### Task brief
Would you print each of the entries below precisely as given?

### Material provided

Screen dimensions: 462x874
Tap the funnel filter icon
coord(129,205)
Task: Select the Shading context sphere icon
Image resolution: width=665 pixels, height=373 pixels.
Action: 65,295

### Response to this exercise
Screen dimensions: 462x874
Tap the funnel filter icon
coord(129,205)
Task: Select the Shading context sphere icon
Image resolution: width=665 pixels, height=373 pixels.
Action: 65,295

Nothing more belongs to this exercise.